Because glitches occur, backup systems are in place, said Michael Dunn, a Datek spokesman. If e-mail repeatedly fails, he said, "we will automatically generate paper and send it out by mail."

Harvard University recently got a first-hand lesson in reliability.

Demonstrating the importance Internet users place on e-mail, 93 percent of applicants through Harvard's early action program asked to be notified by e-mail in addition to regular mail.

But of 6,000 decisions sent out, about 100 were returned, even after excluding @Home addresses.

Marlyn McGrath Lewis, Harvard's admissions director, said mailboxes may have been full or had filtering in place, and anxious applicants ended up calling the admissions office. She said Harvard has no plans to drop postal mailings.

Not that snail mail is problem-free, either. Letters sometimes get stuck in sorting machines or misdelivered to a neighbor. During the anthrax scare, several items - including college placement exams - sat undelivered for weeks.

In fact, because the Internet was designed to withstand local disruptions, e-mail was the best communications medium on Sept. 11 when New Yorkers wanted to let friends and relatives know they were OK. Telephones were jammed; postal mail was too slow.

But Internet users, particularly newcomers, may be too trusting of e-mail.

"They think it's like the postal office," said Laura Gurak, director of the Internet Studies Center at the University of Minnesota. "They don't realize these messages bounce all over the place."

Michael Weir of PostX Corp., a company that offers receipts and other supplemental e-mail services, estimates that 97 percent of e-mail gets through the first time.

Most of the remainder, he said, are automatically resent and get through. Only rarely would a message get lost or bounce back.

Michelle Pavolka, a systems engineer at Premera Blue Cross in Mountlake Terrace, Wash., considers mishaps an inevitable side effect of combatting junk mail and viruses.

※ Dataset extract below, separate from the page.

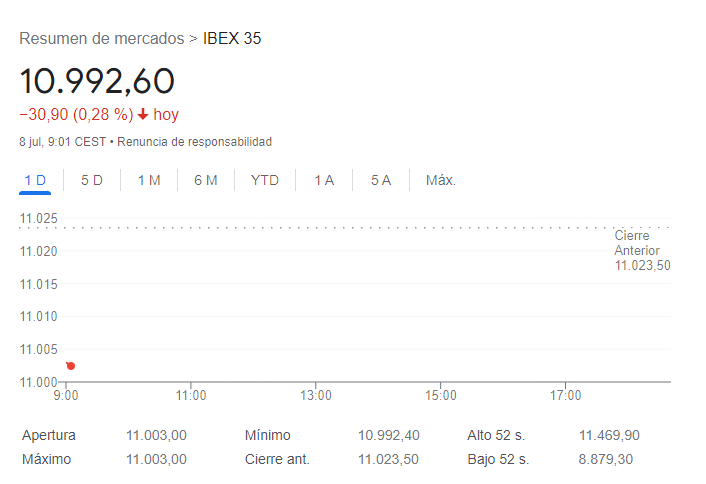Click the Alto 52 s. value
Viewport: 706px width, 484px height.
[x=609, y=435]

She uses Baltimore Technologies' MIMEsweeper software to catch thousands of unwanted messages a day, accidentally filtering out only a dozen or two legitimate messages.

Most of those errors, she said, are caught by day's end in manual reviews.

Even if a message gets through, though, there's no guarantee it will actually get read.

"If I knew it was important ... I would probably call you" as well, said Bruce Schneier, chief technical officer at Counterpane Internet Security.